Chapter 4 addresses sensory elements. Topics covered include attracting wildlife to the garden, including scent, adding color and the relaxing sound of water to the garden.

Chapter 5 looks briefly at a variety of different hardscaping options.

Chapter 6 touches on plants that will make a garden attractive and yet keep it low maintenance: plants with four seasons of interest, dwarf shrubs, long-blooming plants and easy perennials.

Chapter 7 helps you add in personal touches that give a garden style.

From the book, The Less is More Garden: Big Ideas for Designing your Small Yard by Susan Morrison published by Timber Press in 2018. Excerpted with the permission of the publisher.

This book represents a modern, realistic approach to gardening where the lifestyle and design intersect to create outdoor spaces that are suited to a family’s needs. In short: gardens that don’t involve a ton of traditional gardening.

I closed the book wondering if this is the way of the future?

My own garden is old-school cottage garden. It’s pretty, but it’s high maintenance. As I set the book down, I began to feel a bit like a dinosaur...but then I paused to reconsider.

The thing I am most passionate about as a gardener is Nature and the outdoors, not the labour. Every family deserves a private haven where they can enjoy being outdoors. If Susan Morrison's less is more approach means that more people are doing just that, then we are actually on the same page. After all, reconnecting with nature is where a passion for gardening is often born.

The Less is More Garden is filled with the wisdom honed from Susan's experience as a designer, lots of practical advice and stylish examples of her less is more approach. There may come a time in the not so distant future when my creaking back and rickety knees see me trading in my high maintenance plot for a garden that is much smaller, but hopefully just as beautiful.


Thanks to Timber Press for providing a copy of The Less is More Garden: Big Ideas for Designing your Small Garden for me to give away. Because this book will go to a winner through the mail, we will have to limit entry to readers in Canada and the USA. 

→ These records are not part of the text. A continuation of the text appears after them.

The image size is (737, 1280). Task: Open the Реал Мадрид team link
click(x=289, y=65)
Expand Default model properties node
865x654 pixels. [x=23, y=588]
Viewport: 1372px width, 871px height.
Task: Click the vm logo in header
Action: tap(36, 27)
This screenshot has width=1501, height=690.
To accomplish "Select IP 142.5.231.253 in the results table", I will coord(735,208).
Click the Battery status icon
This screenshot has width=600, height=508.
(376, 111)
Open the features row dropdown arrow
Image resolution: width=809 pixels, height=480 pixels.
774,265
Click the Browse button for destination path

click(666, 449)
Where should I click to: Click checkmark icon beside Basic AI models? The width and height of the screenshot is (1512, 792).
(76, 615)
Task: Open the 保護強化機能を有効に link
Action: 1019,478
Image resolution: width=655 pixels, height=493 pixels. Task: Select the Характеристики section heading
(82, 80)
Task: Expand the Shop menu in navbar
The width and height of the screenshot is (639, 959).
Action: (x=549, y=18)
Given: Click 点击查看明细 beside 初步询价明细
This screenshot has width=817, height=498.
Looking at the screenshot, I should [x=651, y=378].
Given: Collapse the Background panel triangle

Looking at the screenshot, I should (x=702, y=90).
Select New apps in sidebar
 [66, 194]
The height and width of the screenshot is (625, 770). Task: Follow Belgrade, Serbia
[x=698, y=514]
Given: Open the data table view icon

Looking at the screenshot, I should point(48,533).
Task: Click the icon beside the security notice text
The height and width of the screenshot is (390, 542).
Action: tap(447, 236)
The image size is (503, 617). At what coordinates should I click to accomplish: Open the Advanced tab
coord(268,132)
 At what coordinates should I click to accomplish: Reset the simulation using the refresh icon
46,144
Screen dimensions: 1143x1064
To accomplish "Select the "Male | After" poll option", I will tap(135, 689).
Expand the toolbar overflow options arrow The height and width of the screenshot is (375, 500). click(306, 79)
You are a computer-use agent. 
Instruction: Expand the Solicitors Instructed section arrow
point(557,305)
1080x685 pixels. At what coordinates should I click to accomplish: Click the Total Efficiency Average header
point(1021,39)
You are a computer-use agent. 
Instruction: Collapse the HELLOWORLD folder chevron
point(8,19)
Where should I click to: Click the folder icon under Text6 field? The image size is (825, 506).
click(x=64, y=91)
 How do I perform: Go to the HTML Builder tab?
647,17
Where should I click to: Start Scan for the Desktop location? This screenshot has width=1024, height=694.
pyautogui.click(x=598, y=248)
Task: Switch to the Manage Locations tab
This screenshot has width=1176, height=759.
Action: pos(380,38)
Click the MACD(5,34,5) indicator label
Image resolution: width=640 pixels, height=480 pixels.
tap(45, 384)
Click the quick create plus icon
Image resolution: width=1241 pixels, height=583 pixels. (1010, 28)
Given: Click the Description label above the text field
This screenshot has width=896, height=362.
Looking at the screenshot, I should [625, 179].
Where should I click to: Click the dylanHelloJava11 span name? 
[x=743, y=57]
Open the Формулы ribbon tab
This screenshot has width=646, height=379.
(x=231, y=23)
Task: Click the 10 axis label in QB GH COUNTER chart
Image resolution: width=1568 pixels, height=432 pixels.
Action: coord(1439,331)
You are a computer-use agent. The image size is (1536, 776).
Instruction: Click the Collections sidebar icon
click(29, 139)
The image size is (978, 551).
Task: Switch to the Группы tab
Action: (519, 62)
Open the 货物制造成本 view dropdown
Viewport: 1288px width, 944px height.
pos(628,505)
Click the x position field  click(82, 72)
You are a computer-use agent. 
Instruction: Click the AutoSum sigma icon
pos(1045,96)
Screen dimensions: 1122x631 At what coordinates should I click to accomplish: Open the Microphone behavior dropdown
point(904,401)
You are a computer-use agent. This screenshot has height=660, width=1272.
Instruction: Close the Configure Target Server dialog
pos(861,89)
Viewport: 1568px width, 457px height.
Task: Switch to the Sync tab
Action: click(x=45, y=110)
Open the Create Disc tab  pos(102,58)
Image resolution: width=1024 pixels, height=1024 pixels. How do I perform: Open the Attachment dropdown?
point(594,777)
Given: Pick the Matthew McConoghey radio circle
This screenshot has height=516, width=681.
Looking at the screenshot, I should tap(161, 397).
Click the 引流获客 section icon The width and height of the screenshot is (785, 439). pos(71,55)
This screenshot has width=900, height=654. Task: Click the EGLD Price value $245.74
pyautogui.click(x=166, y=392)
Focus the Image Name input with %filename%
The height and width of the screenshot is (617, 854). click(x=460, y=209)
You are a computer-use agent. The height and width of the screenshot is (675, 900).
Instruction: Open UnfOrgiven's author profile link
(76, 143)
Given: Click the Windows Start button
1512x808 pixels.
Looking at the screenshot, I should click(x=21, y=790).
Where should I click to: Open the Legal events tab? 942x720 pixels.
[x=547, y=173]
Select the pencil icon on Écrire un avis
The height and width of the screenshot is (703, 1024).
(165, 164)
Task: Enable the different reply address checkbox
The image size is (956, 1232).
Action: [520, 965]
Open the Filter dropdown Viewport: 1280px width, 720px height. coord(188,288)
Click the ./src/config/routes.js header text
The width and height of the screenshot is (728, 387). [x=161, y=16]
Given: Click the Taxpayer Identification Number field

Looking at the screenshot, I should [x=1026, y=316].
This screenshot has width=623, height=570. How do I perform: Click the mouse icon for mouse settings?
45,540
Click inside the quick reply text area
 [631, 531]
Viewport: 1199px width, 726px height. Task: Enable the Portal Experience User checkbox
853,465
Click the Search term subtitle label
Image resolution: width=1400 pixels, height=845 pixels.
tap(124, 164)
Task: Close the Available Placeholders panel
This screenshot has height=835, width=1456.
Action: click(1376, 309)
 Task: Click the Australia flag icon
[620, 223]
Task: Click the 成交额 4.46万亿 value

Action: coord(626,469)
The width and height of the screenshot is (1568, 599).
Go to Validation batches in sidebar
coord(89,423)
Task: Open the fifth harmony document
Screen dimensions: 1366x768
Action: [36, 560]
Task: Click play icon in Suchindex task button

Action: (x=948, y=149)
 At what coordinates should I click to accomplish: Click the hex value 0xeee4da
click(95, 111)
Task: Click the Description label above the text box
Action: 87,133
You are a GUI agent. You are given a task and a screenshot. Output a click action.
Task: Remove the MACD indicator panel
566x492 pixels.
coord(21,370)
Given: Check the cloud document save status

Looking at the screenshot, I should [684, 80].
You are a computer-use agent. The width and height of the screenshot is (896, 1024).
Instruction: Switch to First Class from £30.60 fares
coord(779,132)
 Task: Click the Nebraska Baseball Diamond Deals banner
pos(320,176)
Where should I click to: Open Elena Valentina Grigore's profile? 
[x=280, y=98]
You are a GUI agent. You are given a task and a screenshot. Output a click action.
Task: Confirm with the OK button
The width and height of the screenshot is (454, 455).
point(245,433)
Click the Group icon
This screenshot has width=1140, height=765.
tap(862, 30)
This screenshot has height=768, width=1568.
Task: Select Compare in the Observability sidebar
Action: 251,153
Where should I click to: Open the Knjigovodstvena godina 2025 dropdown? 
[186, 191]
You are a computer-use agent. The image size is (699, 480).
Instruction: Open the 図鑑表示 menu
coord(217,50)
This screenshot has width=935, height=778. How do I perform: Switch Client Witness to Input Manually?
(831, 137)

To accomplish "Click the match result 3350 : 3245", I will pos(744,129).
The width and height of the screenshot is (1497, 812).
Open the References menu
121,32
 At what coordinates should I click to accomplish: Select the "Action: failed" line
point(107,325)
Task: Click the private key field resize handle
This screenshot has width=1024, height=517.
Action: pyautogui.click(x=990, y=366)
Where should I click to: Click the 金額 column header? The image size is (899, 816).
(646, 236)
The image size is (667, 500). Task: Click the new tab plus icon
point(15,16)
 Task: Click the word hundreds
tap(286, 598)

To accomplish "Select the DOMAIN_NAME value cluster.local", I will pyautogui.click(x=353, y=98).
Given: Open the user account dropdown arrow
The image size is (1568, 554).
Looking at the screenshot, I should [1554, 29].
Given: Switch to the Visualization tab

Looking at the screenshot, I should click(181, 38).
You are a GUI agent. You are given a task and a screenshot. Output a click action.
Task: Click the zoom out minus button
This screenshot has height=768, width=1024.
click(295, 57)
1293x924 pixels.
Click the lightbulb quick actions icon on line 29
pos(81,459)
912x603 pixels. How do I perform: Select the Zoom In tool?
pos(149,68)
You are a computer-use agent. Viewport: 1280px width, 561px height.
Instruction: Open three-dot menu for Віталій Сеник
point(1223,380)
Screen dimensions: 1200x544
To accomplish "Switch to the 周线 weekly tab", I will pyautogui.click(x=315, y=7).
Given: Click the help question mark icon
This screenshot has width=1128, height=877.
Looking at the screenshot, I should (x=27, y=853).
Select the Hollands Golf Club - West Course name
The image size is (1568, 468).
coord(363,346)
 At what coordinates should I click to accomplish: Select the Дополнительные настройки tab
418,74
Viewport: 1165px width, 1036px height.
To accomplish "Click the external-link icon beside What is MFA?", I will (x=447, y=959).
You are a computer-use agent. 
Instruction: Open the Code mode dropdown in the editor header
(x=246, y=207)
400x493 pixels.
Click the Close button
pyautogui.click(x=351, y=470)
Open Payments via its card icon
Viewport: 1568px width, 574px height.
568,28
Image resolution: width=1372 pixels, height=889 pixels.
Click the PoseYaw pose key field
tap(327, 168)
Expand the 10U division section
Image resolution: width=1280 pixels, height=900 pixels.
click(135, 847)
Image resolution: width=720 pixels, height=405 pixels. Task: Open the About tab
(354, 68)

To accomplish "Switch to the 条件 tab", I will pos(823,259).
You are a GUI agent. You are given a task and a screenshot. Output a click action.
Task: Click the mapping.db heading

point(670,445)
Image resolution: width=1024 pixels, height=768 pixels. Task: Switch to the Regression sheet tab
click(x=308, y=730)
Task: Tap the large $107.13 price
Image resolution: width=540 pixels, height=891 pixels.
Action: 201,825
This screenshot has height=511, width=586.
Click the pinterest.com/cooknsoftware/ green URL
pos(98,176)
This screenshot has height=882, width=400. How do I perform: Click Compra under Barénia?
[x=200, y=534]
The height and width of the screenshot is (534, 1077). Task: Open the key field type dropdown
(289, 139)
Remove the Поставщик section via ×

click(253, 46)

Please leave a comment below, if you would like to be included in the book draw. The draw will remain open until Saturday, March 31stIf you are not a blogger, you can enter by leaving a comment on the Three Dogs in a Garden Facebook page (there is an additional link to the Facebook page at the bottom of the blog). You are also welcome to enter by sending me an email (jenc_art@hotmail.com).


About the Author:

Susan Morrison is a nationally recognized landscape designer and authority on small-space garden design. She has shared her strategies on the PBS series Growing a Greener World and in publications such as Fine Gardening. Morrison has also served as editor-in-chief of The Designer, a digital magazine produced by the Association of Professional Landscape Designers.